取り組む課題:
a: 本文抜粋によると、浄円寺は文殊寺本堂のどちら側に、どの向きで建っていますか。
b: 本文抜粋の「今回は、先日(平成28年9月」から「ていますと信憑性は増します。」までを、一字も変えずに書き写してください。

本文抜粋:
────────

投稿日:2016/11/06 カテゴリー:瀧生山 永寳寺内慈眼寺

今回は、先日(平成28年9月23日)33年に一度のお開帳を成満されました15番文殊寺内浄円寺です。文珠寺本堂の西南側に東向きに浄円寺は建っています。「円通}の扁額が印象的です。観音様の浄土は、渡海浄土で南の方角を云いますが、鎌倉期以降阿弥陀信仰が広がり西に向かい手を合わせることも一般化しました。お開帳の時拝した観音様は寺伝によりますと、※源信作(天慶5年942~寛仁元年1017)と伝えられています。1000年昔です。作者不詳の時、弘法大師作、行基菩薩作と云い伝えることが多くあります、そうあってもらいたいとの信仰上の希望的観測です。ただ源信作と云われますと、ひょっとしたらと思う。それは近在では聞きなれないことと、源信すなわち恵心僧都作の仏像は増上寺の黒本尊、備中千体阿弥陀如来像等多数に上るといわれ、水垂(みつたり)との境界六万法(ろくまんぽ)に規模の大きな寺院が存在した(天文年中迄1532~1555)との言い伝えもあり、高さ8寸とか1尺2寸とか寸法まで具体的に書かれていますと信憑性は増します。

────────

データ抜粋:

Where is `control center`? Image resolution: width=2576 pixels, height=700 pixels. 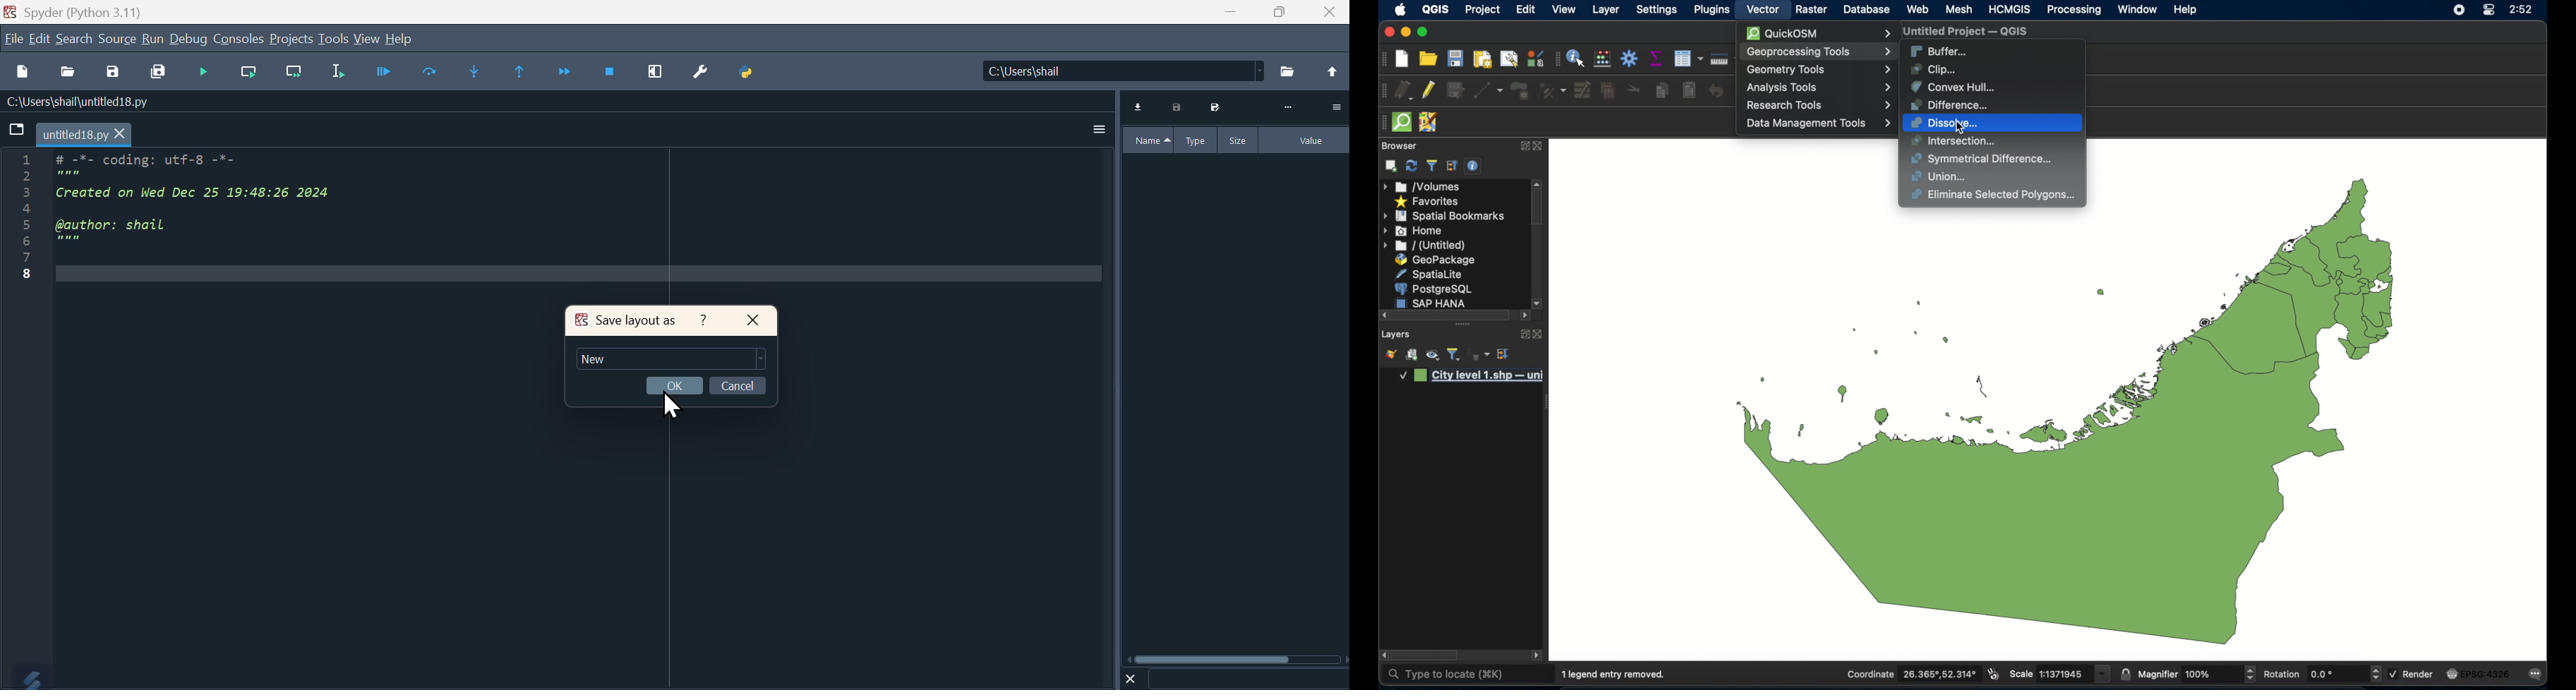 control center is located at coordinates (2488, 10).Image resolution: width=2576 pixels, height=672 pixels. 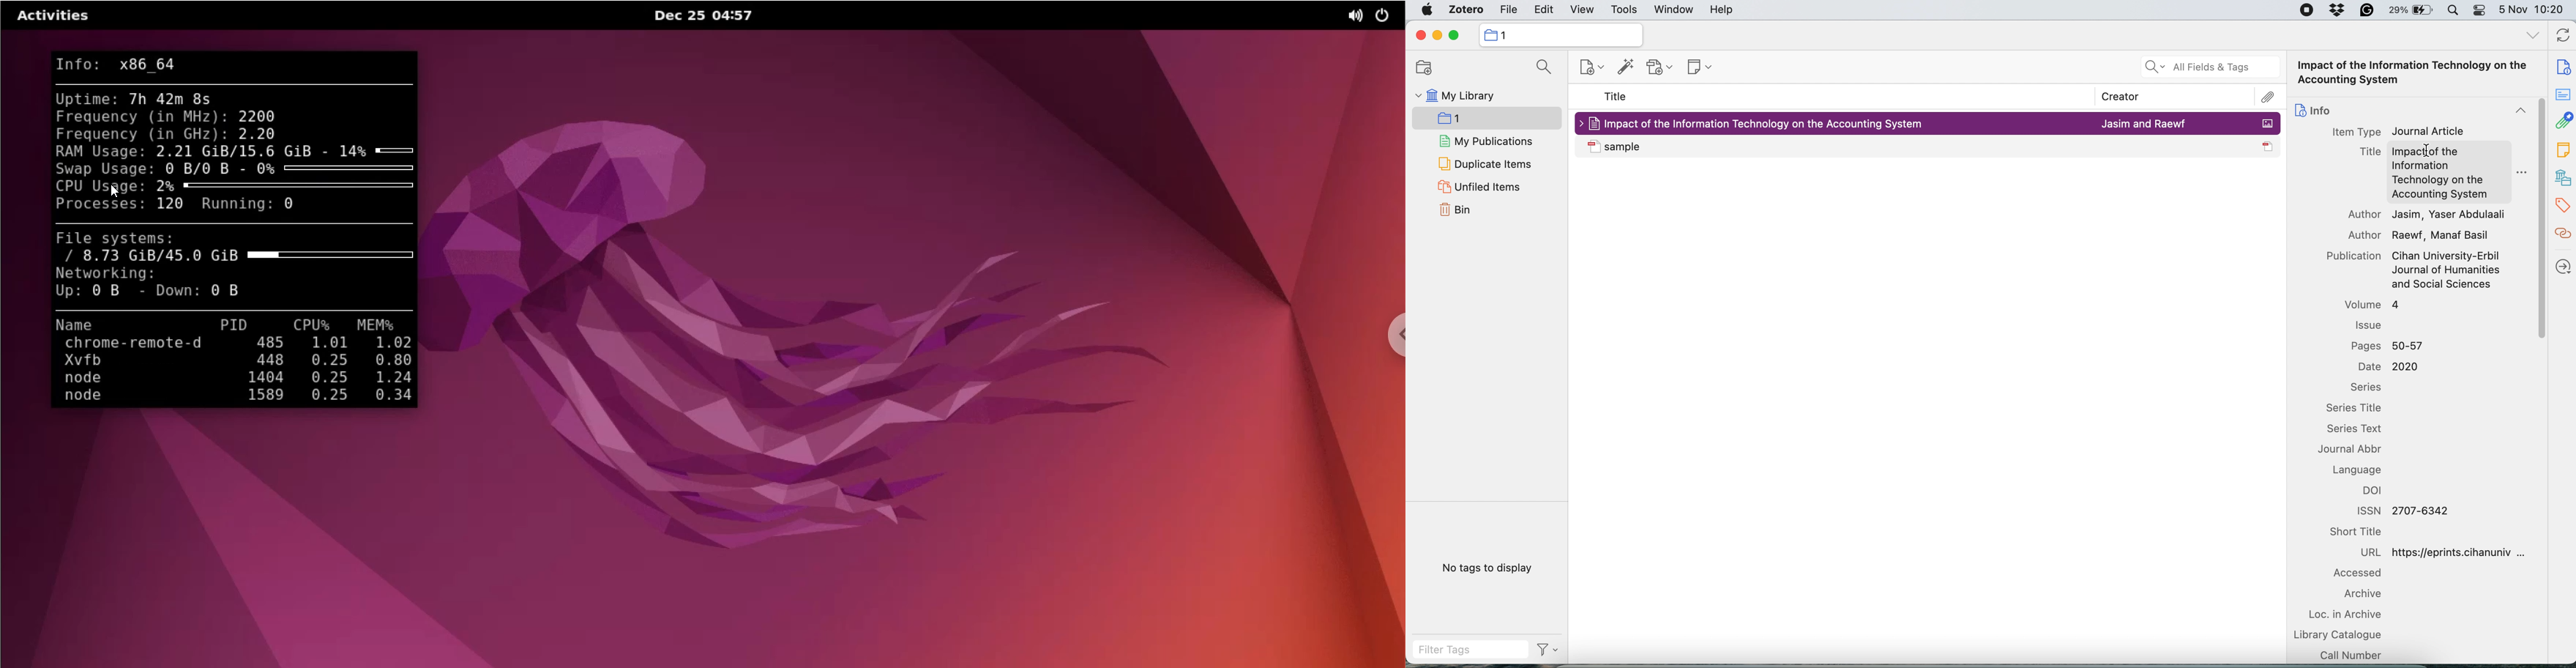 I want to click on series text, so click(x=2360, y=429).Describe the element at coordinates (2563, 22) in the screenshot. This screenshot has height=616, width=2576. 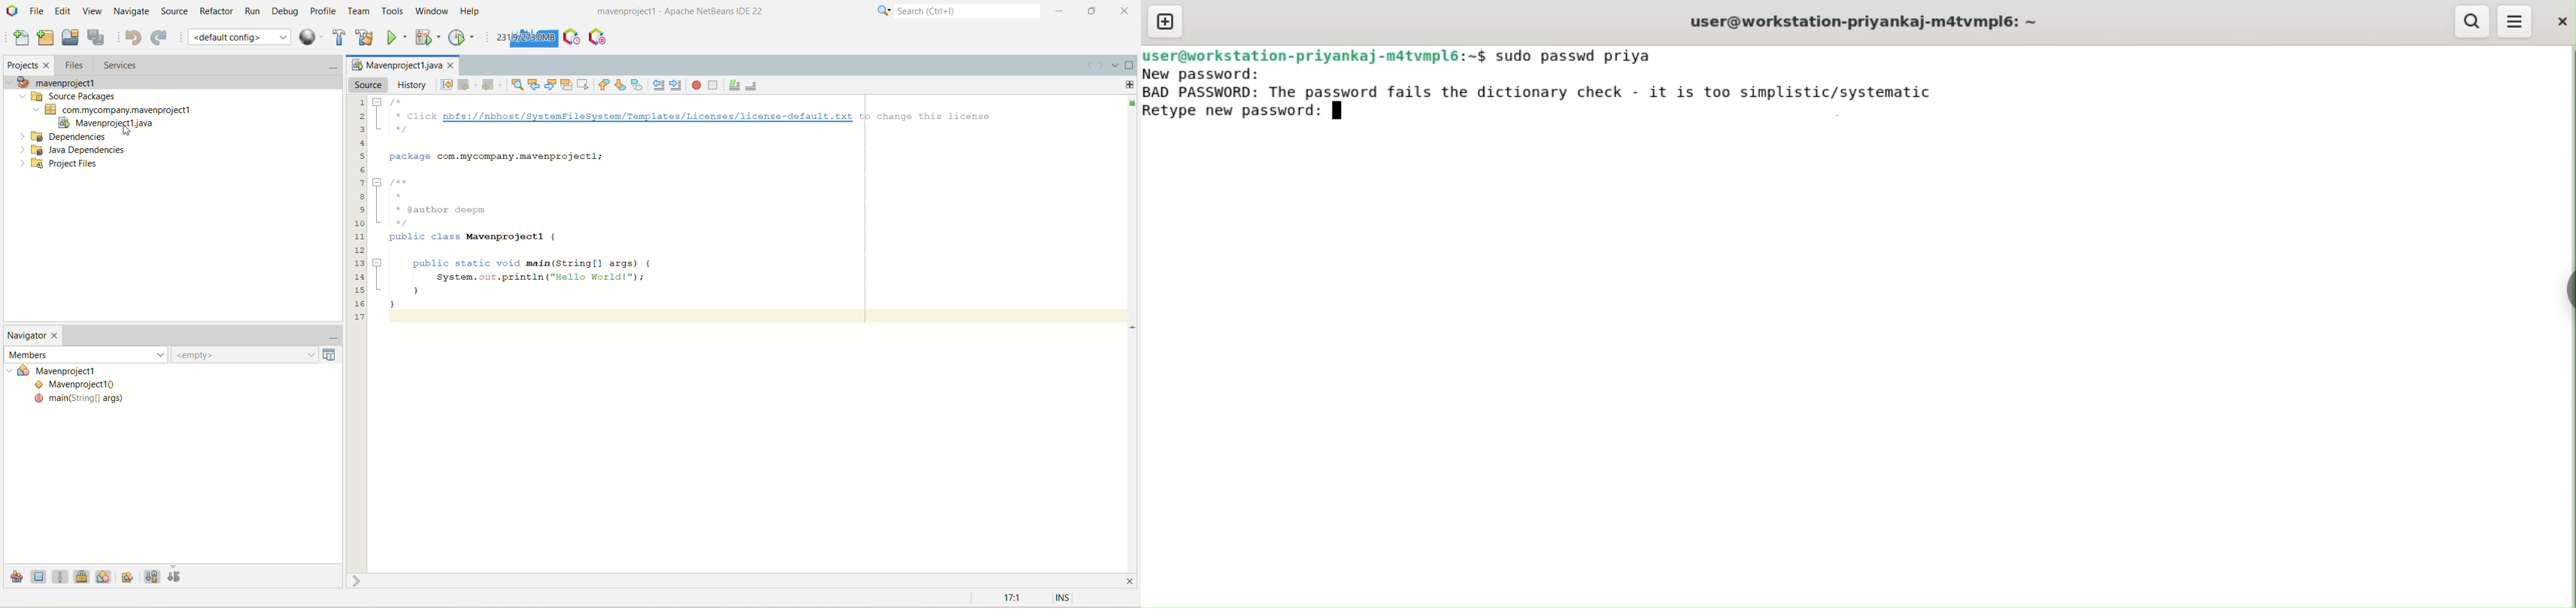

────────

解答例:
a: 本堂の西南側に、東向きに建っています。

b:
今回は、先日(平成28年9月23日)33年に一度のお開帳を成満されました15番文殊寺内浄円寺です。文珠寺本堂の西南側に東向きに浄円寺は建っています。「円通}の扁額が印象的です。観音様の浄土は、渡海浄土で南の方角を云いますが、鎌倉期以降阿弥陀信仰が広がり西に向かい手を合わせることも一般化しました。お開帳の時拝した観音様は寺伝によりますと、※源信作(天慶5年942~寛仁元年1017)と伝えられています。1000年昔です。作者不詳の時、弘法大師作、行基菩薩作と云い伝えることが多くあります、そうあってもらいたいとの信仰上の希望的観測です。ただ源信作と云われますと、ひょっとしたらと思う。それは近在では聞きなれないことと、源信すなわち恵心僧都作の仏像は増上寺の黒本尊、備中千体阿弥陀如来像等多数に上るといわれ、水垂(みつたり)との境界六万法(ろくまんぽ)に規模の大きな寺院が存在した(天文年中迄1532~1555)との言い伝えもあり、高さ8寸とか1尺2寸とか寸法まで具体的に書かれていますと信憑性は増します。